Elective esophageal variceal ligation is performed to decrease the risk of variceal hemorrhage.
Side effects of esophageal variceal ligation include hemorrhage, chest pain, dysphagia, and odynophagia.
Because gastric acid may exacerbate postbanding ulcers and delay healing, proton pump inhibition may decrease side effects associated with esophageal variceal ligation.
Dr Shaheen and colleagues from North Carolina, America, aimed to assess the efficacy of pantoprazole, a proton pump inhibitor, as an adjunct to elective esophageal variceal ligation.
The research team performed a double-blinded, randomized, placebo-controlled trial of pantoprazole after elective esophageal variceal ligation.
Subjects in the pantoprazole arm received 40 mg pantoprazole intravenously after esophageal variceal ligation followed by 40 mg oral pantoprazole for 9 whilst control subjects received intravenous and oral placebo.
| The ulcers in the pantoprazole group were on average half as large as in the placebo group|
The researchers randomized 44 subjects and 42 completed the protocol undergoing endoscopy 10 to 14 days after banding.

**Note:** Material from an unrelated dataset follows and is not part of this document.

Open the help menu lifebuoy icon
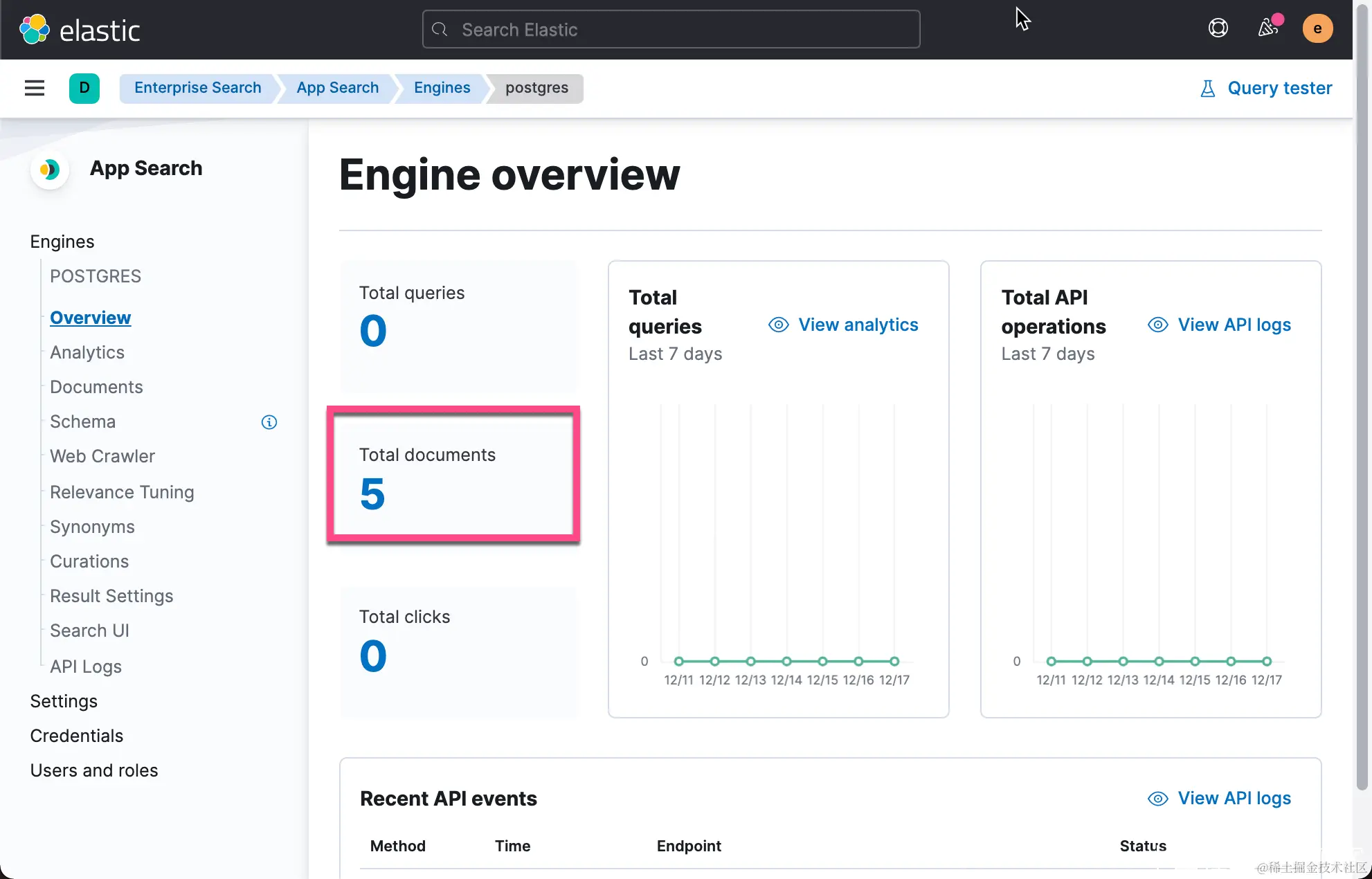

The investigators' primary outcomes included the size and number of ulcers and the subjects' reports of dysphagia, chest pain, and heartburn.
At follow-up endoscopy, the mean number of ulcers was similar in the two groups.

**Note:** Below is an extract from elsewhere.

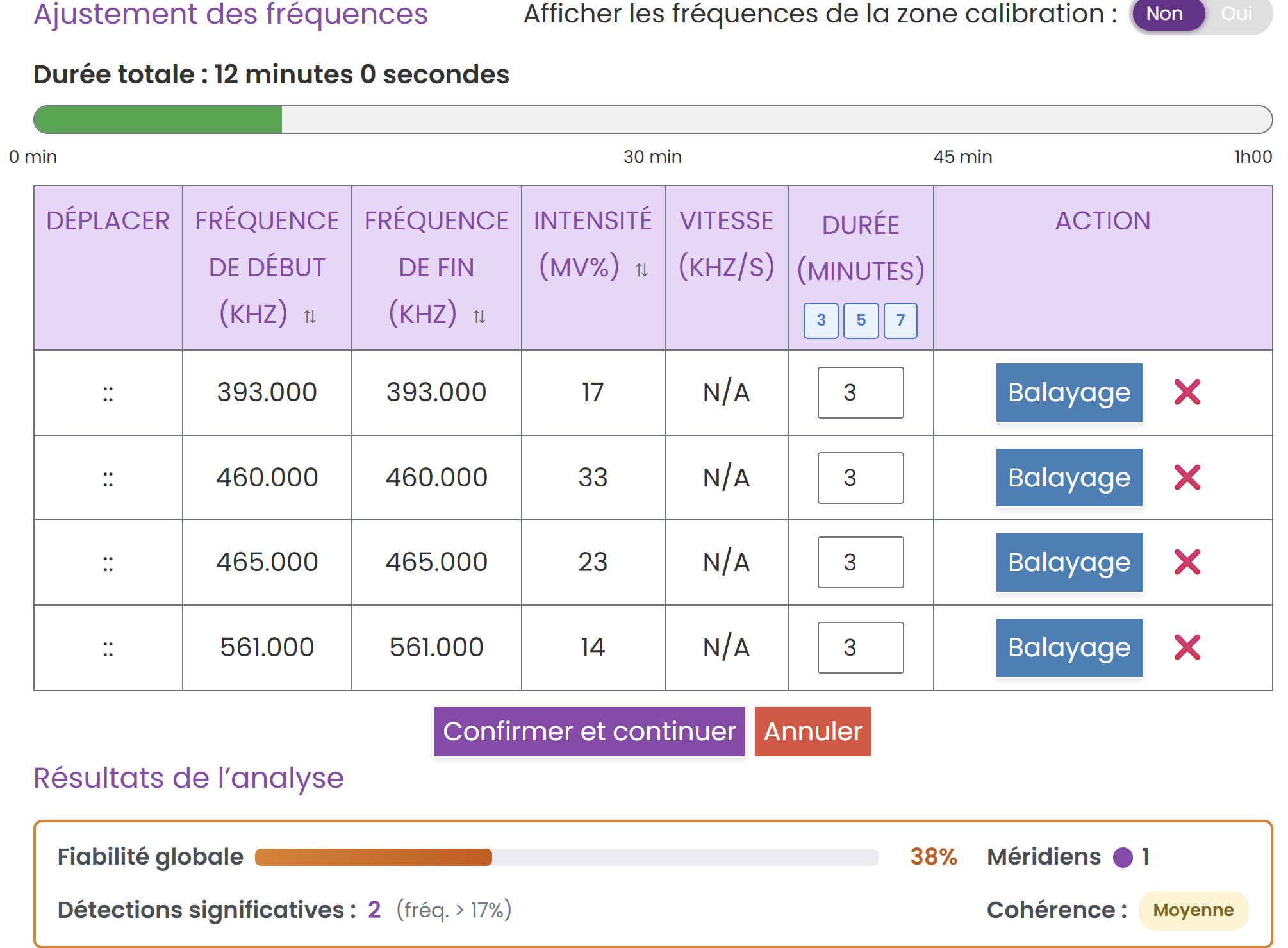This screenshot has height=948, width=1288.
Task: Run Balayage for the 393.000 kHz frequency
Action: pos(1069,393)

The researchers also noted that the ulcers in the pantoprazole group were on average half as large as in the placebo group (37 mm2 vs. 82 mm2) but that chest pain, dysphagia, and heartburn scores were not significantly different.
In addition, the team observed 4 subjects, all in the placebo group, that had adverse outcomes, including 3 who bled from postbanding ulcers and 1 with sepsis.
Dr Shaheen concluded: “Subjects receiving pantoprazole after elective esophageal variceal ligation had significantly smaller postbanding ulcers on follow-up endoscopy than subjects receiving placebo.”
“However, the total ulcer number and patient symptoms were not different between the groups.